Akron mayor plans to lift city curfew put in place after police shot Jayland Walker
City officials said Monday the downtown curfew had been reduced after a week of largely peaceful protests over the killing of Walker, a 25-year-old black man who was shot dozens of times by eight Akron police officers. at the end of an 18 minute vehicle and on foot chase.
He said on Saturday that he intended to lift it on Sunday morning. “The curfew will remain in place tonight and, barring any additional public safety concerns, the curfew will end tomorrow morning,” Horrigan said in a statement.
In at least one instance, the city used tear gas to disperse protesters. Walker’s family has continually called for non-violence from protesters and police.

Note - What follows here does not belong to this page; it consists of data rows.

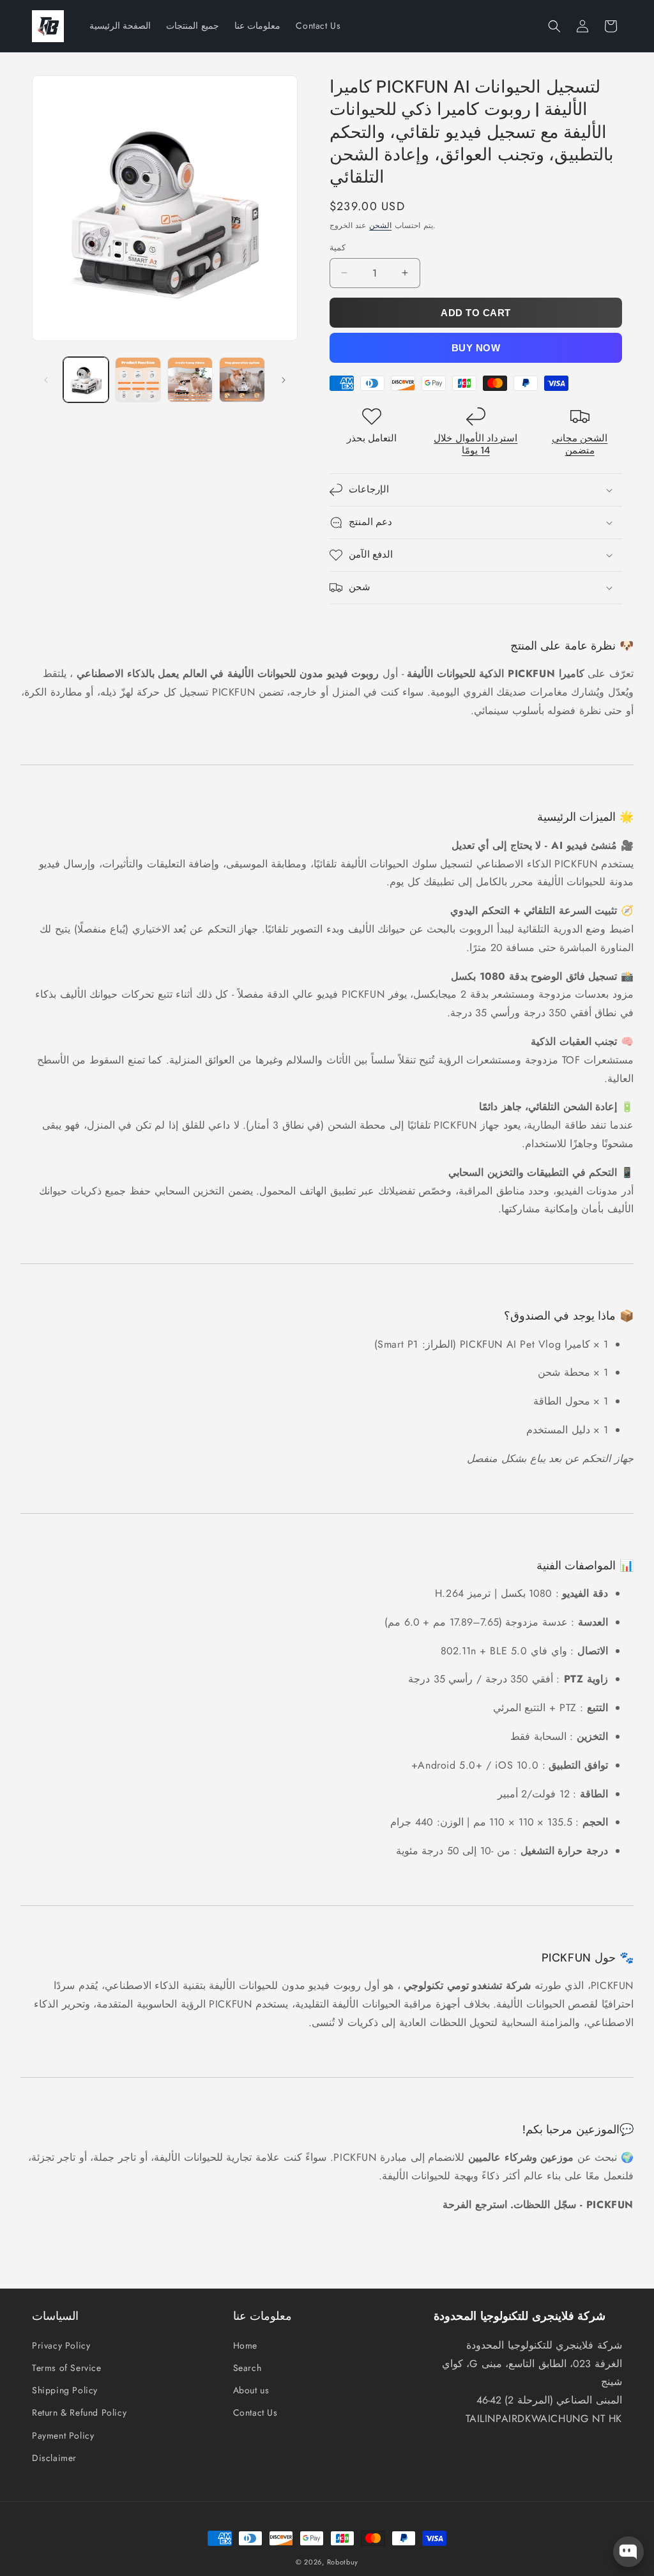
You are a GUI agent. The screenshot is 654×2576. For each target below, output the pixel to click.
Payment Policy (63, 2435)
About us (251, 2390)
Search (247, 2367)
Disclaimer (54, 2457)
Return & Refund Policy (79, 2412)
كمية (338, 247)
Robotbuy (343, 2562)
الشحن (380, 225)
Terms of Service (67, 2367)
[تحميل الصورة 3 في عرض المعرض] (190, 379)
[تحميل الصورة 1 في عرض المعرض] (86, 379)
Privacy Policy (61, 2345)
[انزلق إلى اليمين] (284, 380)
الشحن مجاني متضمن (580, 444)
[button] (554, 26)
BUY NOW (476, 347)
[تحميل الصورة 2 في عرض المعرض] (137, 379)
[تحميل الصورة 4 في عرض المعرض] (241, 379)
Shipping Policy (65, 2390)
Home (245, 2345)
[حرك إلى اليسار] (46, 380)
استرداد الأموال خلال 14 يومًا (475, 444)
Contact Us (255, 2412)
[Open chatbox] (628, 2551)
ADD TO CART (476, 312)
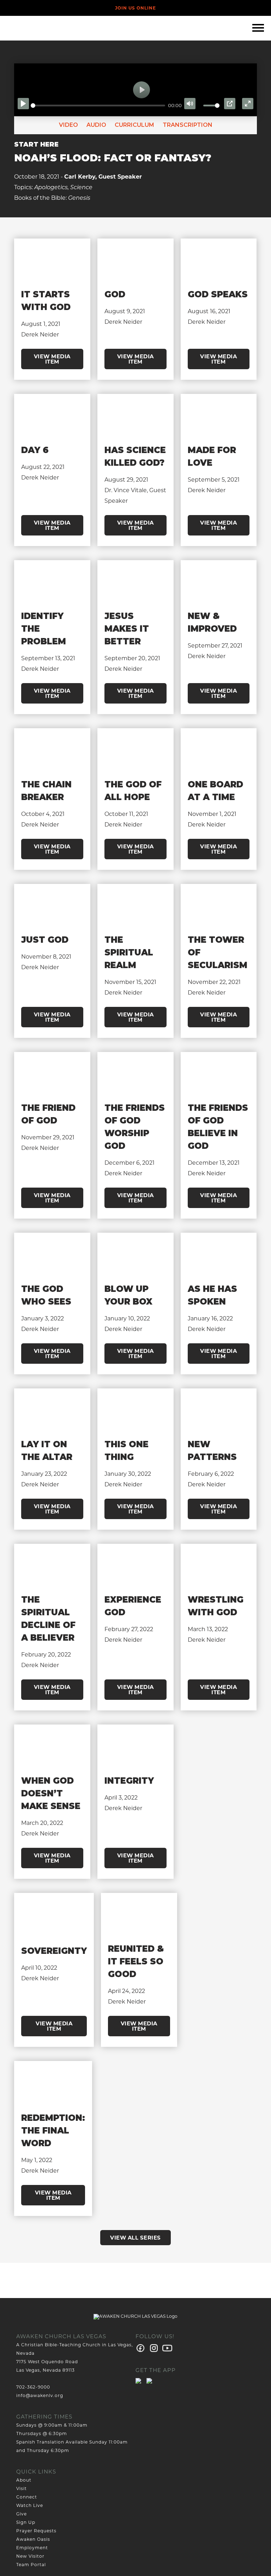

Walker fired dozens of times
Walker was shot on June 27 after fleeing what police said was a traffic control attempt. Walker was unarmed when he was killed, police chief Stephen Mylett said. A gun was found in his vehicle after the shooting, police said, and officers said Walker fired a gun from his vehicle during the car chase.
Eight officers directly involved in the shooting have been placed on paid administrative leave pending the outcome of the investigation, Mylett said.
An autopsy found Walker had 46 gunshot wounds or abrasions, Summit County Medical Examiner Dr. Lisa Kohler said Friday. His death was due to blood loss from his internal wounds and the cause of death was multiple gunshot wounds, Kohler said.
Tests revealed no evidence of drugs or alcohol in her system, she added.
Walker had his hands cuffed behind his back when his body arrived at the coroner’s office, according to photos from a preliminary report by a medical examiner reviewed by CNN.
Law enforcement experts say it’s common across the country to handcuff someone perceived to be dangerous and armed – even after they’ve been shot by police – so the person can’t access the weapons or pose another threat, CNN previously reported. However, Walker family attorney Bobby DiCello said the decision to handcuff Walker “sends a symbolic and inhumane message despite the procedure involved.”
“We cannot make the death of our sons and daughters at such an early age a normal thing…We must not try to act like everything is fine. That is not right,” Bishop Timothy Clarke , pastor of the First Church of God in Columbus, told mourners at the funeral. “There’s nothing good about it. We shouldn’t be here. And Jayland shouldn’t be in this box.”